First Day of 2ww, anyone else?? 11/2

(119 posts)(8 voices)
  1. Jenga ~ C O N G R A T U L A T I O N S

    Anything over 50 is good 86 is Great! How big is that smile? Does your face hurt from smiling? When is your 2nd beta? Congratulations again, we all deserve this.

  2. Jen that is wonderful!!! And I am so glad it is working with your own eggs!

    Miracle, thanks for the colace suggestion I will pick some up today.

    Well lets see what is up with me today...

    I woke up at 5 AM today so I am a lady of leisure. At this rate I should be on a normal sleep schedule just in time for 3AM feedings

    According to my handy dandy pregnancy calculator I am exactly 4 weeks pregnant today IF I am pregnant at all. That is sooooo confusing but they count from the first day of your last period and the computer uses the collection date of my donor to figure out when would have had the first day of my period IF I hadn't been on hormones and IF the eggs came from my body. Good thing the computer is doing it LOL I would surely mess it up. Anyway it is kind of nice to know where I am in the scheme of things.

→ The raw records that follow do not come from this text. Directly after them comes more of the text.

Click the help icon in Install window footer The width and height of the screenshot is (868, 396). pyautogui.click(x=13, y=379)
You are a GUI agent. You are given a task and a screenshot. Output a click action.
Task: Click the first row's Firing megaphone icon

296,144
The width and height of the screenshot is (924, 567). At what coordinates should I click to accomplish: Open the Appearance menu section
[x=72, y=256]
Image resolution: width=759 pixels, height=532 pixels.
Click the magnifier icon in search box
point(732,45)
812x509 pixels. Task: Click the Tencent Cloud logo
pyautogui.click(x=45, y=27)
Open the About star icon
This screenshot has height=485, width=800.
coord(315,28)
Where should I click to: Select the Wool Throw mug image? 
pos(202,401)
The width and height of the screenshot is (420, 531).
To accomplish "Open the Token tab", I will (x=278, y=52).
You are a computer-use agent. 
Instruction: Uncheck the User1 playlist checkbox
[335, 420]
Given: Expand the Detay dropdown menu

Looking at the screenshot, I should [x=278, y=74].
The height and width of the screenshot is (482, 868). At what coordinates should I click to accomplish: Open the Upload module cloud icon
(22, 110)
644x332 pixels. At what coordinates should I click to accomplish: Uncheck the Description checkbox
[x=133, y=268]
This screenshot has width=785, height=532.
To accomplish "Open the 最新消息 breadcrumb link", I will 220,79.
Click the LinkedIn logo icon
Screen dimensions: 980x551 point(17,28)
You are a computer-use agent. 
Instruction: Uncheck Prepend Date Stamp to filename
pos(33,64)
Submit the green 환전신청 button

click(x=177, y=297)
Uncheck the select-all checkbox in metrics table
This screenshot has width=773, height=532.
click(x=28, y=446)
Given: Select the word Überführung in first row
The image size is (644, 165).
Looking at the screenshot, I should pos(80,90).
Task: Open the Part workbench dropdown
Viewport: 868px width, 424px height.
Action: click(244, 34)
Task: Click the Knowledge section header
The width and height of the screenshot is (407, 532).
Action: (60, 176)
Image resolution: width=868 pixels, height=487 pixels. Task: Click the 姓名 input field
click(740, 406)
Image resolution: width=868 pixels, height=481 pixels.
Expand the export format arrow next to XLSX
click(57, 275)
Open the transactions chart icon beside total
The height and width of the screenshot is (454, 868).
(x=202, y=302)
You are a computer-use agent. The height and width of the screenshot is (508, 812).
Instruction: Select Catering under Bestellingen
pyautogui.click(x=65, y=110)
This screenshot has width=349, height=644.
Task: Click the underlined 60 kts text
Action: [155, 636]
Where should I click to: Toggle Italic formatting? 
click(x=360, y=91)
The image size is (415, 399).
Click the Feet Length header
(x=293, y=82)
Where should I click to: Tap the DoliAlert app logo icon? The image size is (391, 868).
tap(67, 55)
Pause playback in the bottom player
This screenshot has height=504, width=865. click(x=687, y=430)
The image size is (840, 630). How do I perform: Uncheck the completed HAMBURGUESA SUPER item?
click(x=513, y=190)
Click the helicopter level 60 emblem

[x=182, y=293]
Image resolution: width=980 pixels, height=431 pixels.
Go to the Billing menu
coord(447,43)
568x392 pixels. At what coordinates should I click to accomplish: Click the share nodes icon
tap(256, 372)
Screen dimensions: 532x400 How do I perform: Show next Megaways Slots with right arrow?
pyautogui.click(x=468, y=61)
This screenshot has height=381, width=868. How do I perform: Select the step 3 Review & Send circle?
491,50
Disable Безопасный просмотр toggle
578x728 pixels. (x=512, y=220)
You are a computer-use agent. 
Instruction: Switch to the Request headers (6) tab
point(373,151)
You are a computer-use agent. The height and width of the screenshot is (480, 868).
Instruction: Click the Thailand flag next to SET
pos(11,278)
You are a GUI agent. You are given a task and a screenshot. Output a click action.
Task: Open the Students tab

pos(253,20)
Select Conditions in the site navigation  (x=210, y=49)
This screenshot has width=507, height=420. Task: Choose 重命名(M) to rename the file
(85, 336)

    Well I think I have gotten the boob job from h*** and no one bothered to tell me. I am far from flat chested but the past couple of days the things have swollen up to Dolly Parton dimensions and they ache. Forget the idea that it makes one feel more feminine... I now understand how a cow feels

    I am still holding off on the EPT test if for no other reason than pride... I was the smarty pants who told Jen to wait so it would be a really good idea if I were to follow my own advice. I don't know if I will make it though. Monday is so far away so we will see.

    I am useless to anyone as all I do is google baby stuff. OK I might do other things but I am still thinking baby stuff and don't remember what I am doing. Think of it as a new form of sleep walking.

    I am still not allowed to do anything by my family. I survived the nightmare plane ride but now once back home people freak if I lift a bag of sugar. Still it is kind of cute. Hubby is really into this cycle and believes it will be the one.

    My dogs are acting weird around me which I think is a sign as they did it while I was pregnant with the twins too. After all some dogs can tell when a person has cancer etc so why not. They all have suddenly become belly sniffers and are laying at my feet all day. This can be difficult as they are all Great Pyrenees and weight in the 100lb range each. The floor looks like it is covered with sheep skin rugs. Normally they like to be in the yard so the doggy pile up is an unusual thing but for now the only time they use the doggy door is for potty runs. I opened a window that didn't have a screen in it and one of the cats came in. She hopped down on the floor and then all three dogs opened their eyes and lifted their heads. You've never seen a cat move so fast. All the dogs did was put their heads back down and resume guard duty as they are very good friends with the cats but I guess they were sending protective vibes that as a mere human I can't pick up on. The cats are outside for the duration due to the possibiliy of infection / miscarriage from the germ you find in litter boxes so I don't know how they are reacting. It seems I am going to come out of this with spare mouths to feed no matter what my ept test says as feeding the cats outside has brought me 2 new kitties so we have a real Noah's Ark thing going on here.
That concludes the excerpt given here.